==== Information provided

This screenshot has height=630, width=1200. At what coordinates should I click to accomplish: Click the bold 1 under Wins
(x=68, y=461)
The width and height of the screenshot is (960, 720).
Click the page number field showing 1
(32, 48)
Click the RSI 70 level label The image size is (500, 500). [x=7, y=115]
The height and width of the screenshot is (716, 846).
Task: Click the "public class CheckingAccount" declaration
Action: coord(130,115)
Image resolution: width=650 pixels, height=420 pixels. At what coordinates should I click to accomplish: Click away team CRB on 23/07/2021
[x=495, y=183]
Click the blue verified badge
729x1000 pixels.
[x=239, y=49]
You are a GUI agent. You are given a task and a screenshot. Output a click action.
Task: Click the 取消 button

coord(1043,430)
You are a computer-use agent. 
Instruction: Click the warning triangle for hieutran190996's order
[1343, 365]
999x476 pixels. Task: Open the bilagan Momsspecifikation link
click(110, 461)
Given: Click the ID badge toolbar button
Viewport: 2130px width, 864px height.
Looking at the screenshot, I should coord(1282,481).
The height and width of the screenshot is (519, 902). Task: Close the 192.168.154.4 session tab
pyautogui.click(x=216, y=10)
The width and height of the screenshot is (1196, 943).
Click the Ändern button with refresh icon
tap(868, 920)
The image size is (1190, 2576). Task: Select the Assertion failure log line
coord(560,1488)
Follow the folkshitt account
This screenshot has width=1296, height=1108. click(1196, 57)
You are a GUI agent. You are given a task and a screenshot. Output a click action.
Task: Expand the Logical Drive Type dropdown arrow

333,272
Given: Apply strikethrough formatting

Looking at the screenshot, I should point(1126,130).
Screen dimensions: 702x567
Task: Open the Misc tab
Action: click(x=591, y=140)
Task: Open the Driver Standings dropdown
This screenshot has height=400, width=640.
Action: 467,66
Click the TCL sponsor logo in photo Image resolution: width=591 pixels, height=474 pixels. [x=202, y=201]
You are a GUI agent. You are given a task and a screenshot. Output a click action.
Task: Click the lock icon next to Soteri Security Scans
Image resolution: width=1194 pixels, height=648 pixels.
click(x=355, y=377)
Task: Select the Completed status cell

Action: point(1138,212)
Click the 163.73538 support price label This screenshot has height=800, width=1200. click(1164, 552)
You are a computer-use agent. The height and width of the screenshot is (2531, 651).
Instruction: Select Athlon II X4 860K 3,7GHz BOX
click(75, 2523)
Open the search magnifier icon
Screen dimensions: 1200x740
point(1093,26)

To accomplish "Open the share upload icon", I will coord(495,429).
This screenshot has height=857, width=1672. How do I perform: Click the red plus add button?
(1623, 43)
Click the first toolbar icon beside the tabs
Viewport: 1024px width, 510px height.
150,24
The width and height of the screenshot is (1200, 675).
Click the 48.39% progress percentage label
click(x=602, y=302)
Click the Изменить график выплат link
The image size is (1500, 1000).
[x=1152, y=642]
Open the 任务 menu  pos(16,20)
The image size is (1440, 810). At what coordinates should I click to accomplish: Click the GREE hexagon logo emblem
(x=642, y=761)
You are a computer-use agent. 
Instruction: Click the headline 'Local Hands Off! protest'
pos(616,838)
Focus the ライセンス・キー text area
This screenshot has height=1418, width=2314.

========

Required action:
Please reproduce, exactly as they appear above, the lines from the line containing "Screen dimensions: 1200x740" up to and including the line containing "The width and height of the screenshot is (1200, 675).".

Answer below:
Screen dimensions: 1200x740
point(1093,26)

To accomplish "Open the share upload icon", I will coord(495,429).
This screenshot has height=857, width=1672. How do I perform: Click the red plus add button?
(1623, 43)
Click the first toolbar icon beside the tabs
Viewport: 1024px width, 510px height.
150,24
The width and height of the screenshot is (1200, 675).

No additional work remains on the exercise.